● **Directive A**
In the text on optimizing webpage loadings, what two sources is RUM data said to be collected from?

=== Text ===

Referring to FIG. 45, a computer-implemented method 4500 for optimizing webpage loadings may be provided. The method may include sampling a subset of webpages from a domain to obtain a representative set of page-types (4510). Next, the method may include analyzing the sampled webpages to identify shared blocking resources and distinct blocking resources for each page-type (4520). Each sampled page is examined to determine which resources, such as CSS files, JavaScript files, images, or fonts, are required for rendering or significant events. The analysis distinguishes between blocking resources that are common to all pages of a given type (shared) and those that are unique to individual pages (distinct).
The method may further include analyzing RUM feedback to derive distinct resources for each webpage of the subset (4530). RUM data, collected from actual user interactions or synthetic monitoring, is used to validate and refine the identification of distinct blocking resources. In embodiments, the method may further include storing the shared blocking resources and distinct resources for each page-type in a data storage component (4540). The results of the analysis are organized and saved in a database or other storage system, with each entry associated with its corresponding page type and, where applicable, individual page URLs.

=== Exercise inputs ===

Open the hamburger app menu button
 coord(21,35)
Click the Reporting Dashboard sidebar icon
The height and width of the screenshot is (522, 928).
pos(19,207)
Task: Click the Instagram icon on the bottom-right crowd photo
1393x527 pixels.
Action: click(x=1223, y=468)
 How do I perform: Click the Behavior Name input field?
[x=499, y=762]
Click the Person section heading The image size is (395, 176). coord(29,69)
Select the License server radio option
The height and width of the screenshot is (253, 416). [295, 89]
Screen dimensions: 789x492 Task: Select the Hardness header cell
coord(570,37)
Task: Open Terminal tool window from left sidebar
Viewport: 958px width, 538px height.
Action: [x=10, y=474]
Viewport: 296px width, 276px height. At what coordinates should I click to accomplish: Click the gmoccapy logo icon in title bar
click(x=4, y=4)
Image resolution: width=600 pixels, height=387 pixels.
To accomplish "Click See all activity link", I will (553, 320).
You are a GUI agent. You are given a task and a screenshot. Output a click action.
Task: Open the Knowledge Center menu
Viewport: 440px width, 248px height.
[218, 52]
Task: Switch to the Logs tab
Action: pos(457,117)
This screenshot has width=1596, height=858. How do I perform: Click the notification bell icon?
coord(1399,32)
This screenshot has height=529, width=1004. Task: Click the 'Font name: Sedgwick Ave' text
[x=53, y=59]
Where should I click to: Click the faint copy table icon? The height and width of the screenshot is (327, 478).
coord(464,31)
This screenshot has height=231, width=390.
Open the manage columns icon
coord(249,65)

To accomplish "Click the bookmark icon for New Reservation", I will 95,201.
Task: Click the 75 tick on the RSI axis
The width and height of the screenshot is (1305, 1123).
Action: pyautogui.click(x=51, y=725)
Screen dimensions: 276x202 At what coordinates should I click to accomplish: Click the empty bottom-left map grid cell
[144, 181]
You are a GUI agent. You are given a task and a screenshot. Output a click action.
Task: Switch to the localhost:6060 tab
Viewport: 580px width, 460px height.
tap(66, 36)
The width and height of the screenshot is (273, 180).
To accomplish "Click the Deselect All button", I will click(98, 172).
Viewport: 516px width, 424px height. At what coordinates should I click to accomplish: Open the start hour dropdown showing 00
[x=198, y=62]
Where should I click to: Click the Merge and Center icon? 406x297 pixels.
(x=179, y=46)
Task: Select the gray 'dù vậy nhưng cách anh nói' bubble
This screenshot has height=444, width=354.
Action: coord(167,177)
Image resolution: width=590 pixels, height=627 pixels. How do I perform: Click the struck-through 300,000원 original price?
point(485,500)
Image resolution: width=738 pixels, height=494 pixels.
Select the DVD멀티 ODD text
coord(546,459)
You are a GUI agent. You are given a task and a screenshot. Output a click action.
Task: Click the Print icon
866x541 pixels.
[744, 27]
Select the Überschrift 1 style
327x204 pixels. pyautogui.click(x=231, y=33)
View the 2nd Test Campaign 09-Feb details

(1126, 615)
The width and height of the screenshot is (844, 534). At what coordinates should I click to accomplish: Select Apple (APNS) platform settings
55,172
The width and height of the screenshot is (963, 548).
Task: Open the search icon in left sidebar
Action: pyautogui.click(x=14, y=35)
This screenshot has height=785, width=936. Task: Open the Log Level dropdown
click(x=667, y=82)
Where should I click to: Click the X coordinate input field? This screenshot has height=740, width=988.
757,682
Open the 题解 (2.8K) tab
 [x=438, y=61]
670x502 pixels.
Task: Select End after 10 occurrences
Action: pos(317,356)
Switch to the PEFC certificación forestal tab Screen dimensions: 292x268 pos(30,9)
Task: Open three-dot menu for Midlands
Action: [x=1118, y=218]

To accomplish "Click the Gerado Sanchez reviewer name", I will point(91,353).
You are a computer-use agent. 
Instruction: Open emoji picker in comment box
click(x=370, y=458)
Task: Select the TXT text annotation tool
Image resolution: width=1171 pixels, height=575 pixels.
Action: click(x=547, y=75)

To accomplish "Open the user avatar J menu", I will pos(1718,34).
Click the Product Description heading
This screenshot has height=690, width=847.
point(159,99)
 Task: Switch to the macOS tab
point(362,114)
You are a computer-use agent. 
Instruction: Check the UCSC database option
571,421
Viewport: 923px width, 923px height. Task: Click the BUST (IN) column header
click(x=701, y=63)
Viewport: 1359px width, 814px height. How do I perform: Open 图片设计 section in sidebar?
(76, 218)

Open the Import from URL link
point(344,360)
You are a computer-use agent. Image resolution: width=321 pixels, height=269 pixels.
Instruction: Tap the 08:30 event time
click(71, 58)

===

● **Directive B**
Output the rows exactly, starting at the line that contains "This screenshot has height=529, width=1004." and ending at the line that contains "I will 95,201.".

● **Written solution A**
RUM data is collected from actual user interactions or synthetic monitoring.

● **Written solution B**
This screenshot has height=529, width=1004. Task: Click the 'Font name: Sedgwick Ave' text
[x=53, y=59]
Where should I click to: Click the faint copy table icon? The height and width of the screenshot is (327, 478).
coord(464,31)
This screenshot has height=231, width=390.
Open the manage columns icon
coord(249,65)

To accomplish "Click the bookmark icon for New Reservation", I will 95,201.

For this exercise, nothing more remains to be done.